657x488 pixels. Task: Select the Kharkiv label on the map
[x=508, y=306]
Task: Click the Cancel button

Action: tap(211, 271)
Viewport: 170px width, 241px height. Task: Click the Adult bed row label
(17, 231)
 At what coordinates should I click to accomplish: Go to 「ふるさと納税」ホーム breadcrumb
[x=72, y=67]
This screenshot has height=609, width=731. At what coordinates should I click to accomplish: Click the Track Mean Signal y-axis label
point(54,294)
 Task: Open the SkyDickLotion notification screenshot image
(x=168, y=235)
++++++
§ Stated task
Turn every line of the material above into a numbered list, one line per item, and drop any blank lines.

§ Solution below
1. 657x488 pixels. Task: Select the Kharkiv label on the map
2. [x=508, y=306]
3. Task: Click the Cancel button
4. Action: tap(211, 271)
5. Viewport: 170px width, 241px height. Task: Click the Adult bed row label
6. (17, 231)
7.  At what coordinates should I click to accomplish: Go to 「ふるさと納税」ホーム breadcrumb
8. [x=72, y=67]
9. This screenshot has height=609, width=731. At what coordinates should I click to accomplish: Click the Track Mean Signal y-axis label
10. point(54,294)
11.  Task: Open the SkyDickLotion notification screenshot image
12. (x=168, y=235)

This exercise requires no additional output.